(Saved entries)

========================================================================

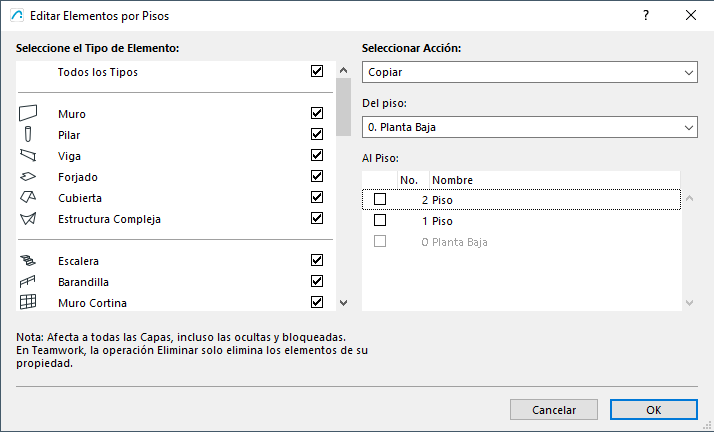Confirm with the OK button
Image resolution: width=714 pixels, height=432 pixels.
(653, 410)
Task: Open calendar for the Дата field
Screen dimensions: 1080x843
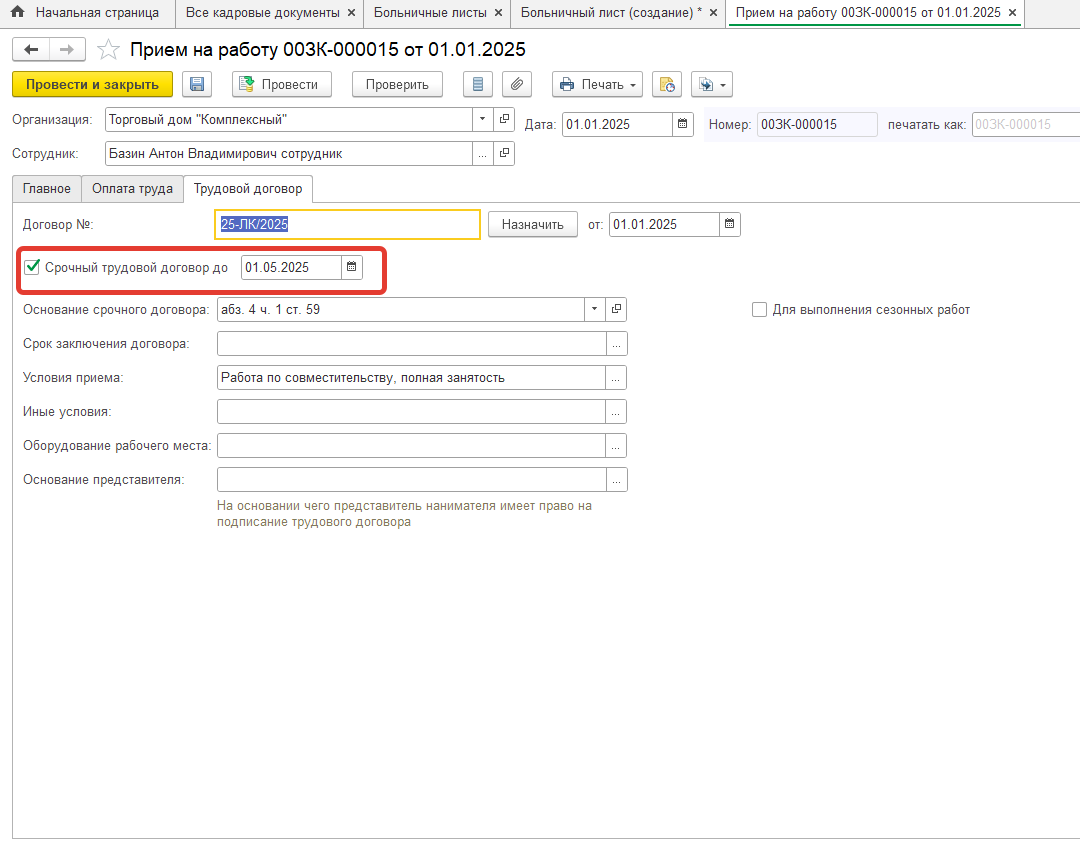Action: 683,124
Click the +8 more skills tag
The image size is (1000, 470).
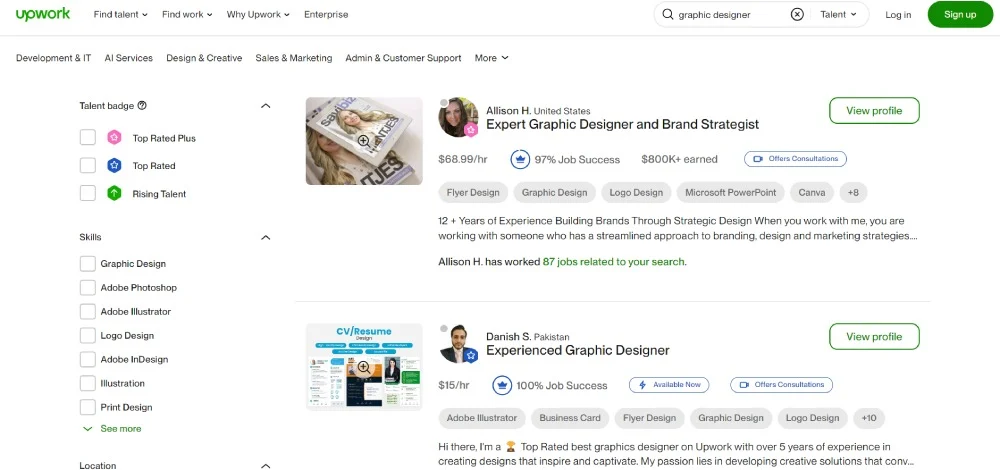[x=853, y=193]
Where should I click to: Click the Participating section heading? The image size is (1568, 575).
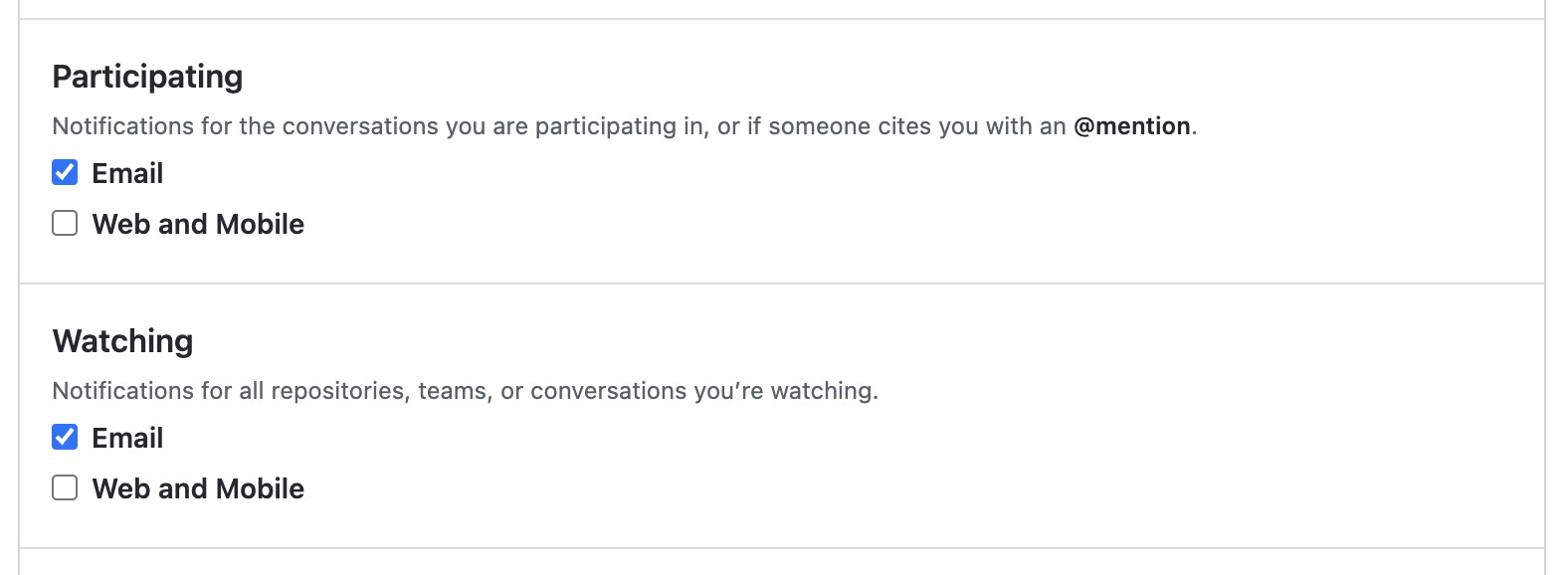149,76
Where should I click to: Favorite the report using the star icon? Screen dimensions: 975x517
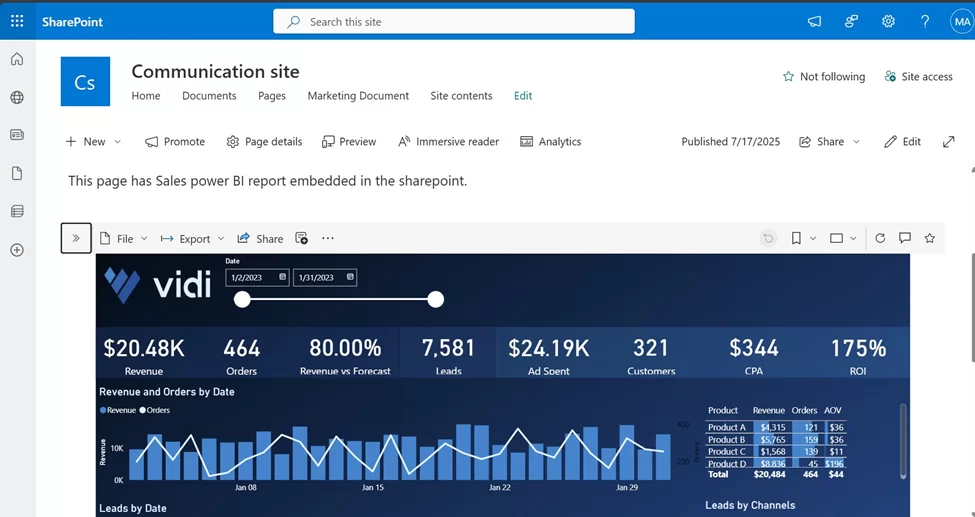(930, 238)
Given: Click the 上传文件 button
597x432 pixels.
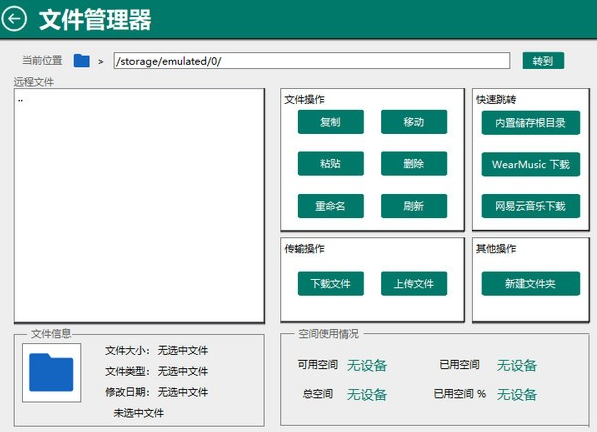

========================================================================

_Activity_
Every line above in the stretch from the one with "Task: Open calendar for the Дата field" through the one with "Given: Click the 上传文件 button" is to be transcribed exactly, ends included. No picture is copied.

_Solution for this exercise_
Task: Open calendar for the Дата field
Screen dimensions: 1080x843
Action: 683,124
Click the +8 more skills tag
The image size is (1000, 470).
[x=853, y=193]
Where should I click to: Click the Participating section heading? The image size is (1568, 575).
149,76
Where should I click to: Favorite the report using the star icon? Screen dimensions: 975x517
(930, 238)
Given: Click the 上传文件 button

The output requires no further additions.